+++ Data for analysis +++

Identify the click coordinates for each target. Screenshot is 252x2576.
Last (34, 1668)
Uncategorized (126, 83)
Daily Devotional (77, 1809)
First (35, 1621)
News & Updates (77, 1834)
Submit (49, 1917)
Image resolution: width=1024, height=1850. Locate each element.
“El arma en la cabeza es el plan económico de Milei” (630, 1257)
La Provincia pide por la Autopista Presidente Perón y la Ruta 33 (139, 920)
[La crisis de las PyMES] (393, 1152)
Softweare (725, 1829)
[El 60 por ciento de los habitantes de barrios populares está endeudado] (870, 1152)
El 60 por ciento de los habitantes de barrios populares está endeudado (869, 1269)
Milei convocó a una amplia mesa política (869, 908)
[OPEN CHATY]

+++

> _Exercise brief_
Lines holding the string "populares" are the answer; copy each one from the listing above.

> _Response to the task_
[El 60 por ciento de los habitantes de barrios populares está endeudado] (870, 1152)
El 60 por ciento de los habitantes de barrios populares está endeudado (869, 1269)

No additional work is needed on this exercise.